Democratic presidential candidate and former Vice President Joe Biden; and vice presidential candidate Senator Kamala Harris take the stage at a campaign event, their first joint appearance since Biden named Harris as his running mate, at Alexis Dupont High School in Wilmington, Delaware, Aug. 12, 2020.
Carlos Barria | Reuters

Democratic presidential candidate Joe Biden last week outspent President Donald Trump and Vice President Mike Pence on Facebook advertisements for the first time since June 6, following the selection of Kamala Harris as his running mate. 

Biden's Facebook page spent $6.1 million between Aug. 9 and Aug. 15, according to the Facebook Ad Library Report, and the Harris campaign spent about $5,000 after joining the ticket on Aug. 11. That surpassed the spend from Trump and Pence's Facebook pages of $4.76 million during the same period. 

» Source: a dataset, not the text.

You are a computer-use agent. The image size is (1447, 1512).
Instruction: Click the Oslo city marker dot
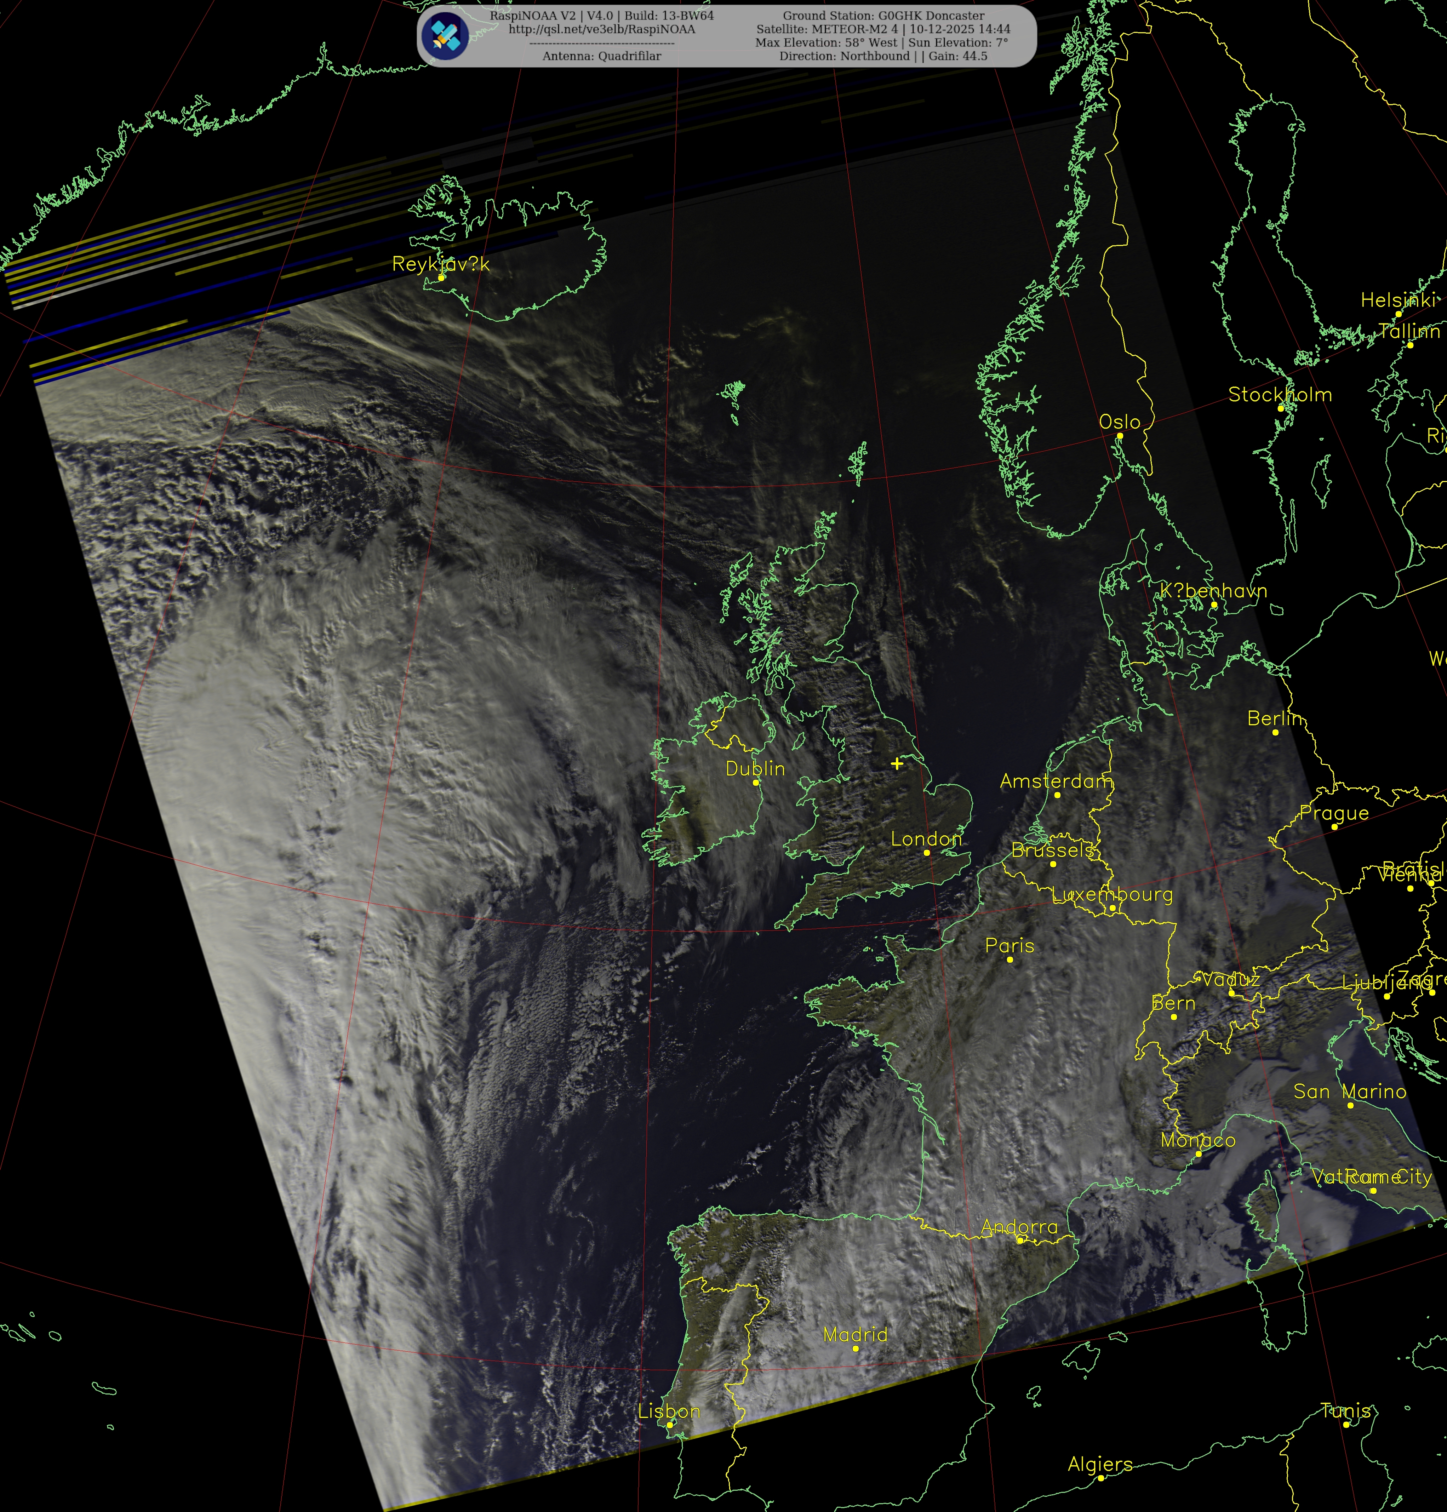[x=1120, y=436]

The last time Biden outspent Trump and Pence was the week of May 31 through June 6 when his Facebook page spent $5.24 million while Trump and Pence collectively spent $1.76 million on Facebook ads.

The surge in Biden's Facebook ad spending comes after selecting Harris to be his pick for vice president. The Biden campaign raised $48 million in the 48 hours following that announcement, according to Reuters.

Earlier this month, the Biden campaign also announced a $280 million fall ad buy, with $60 million of it going toward digital ads in 15 battleground states, according to the New York Times.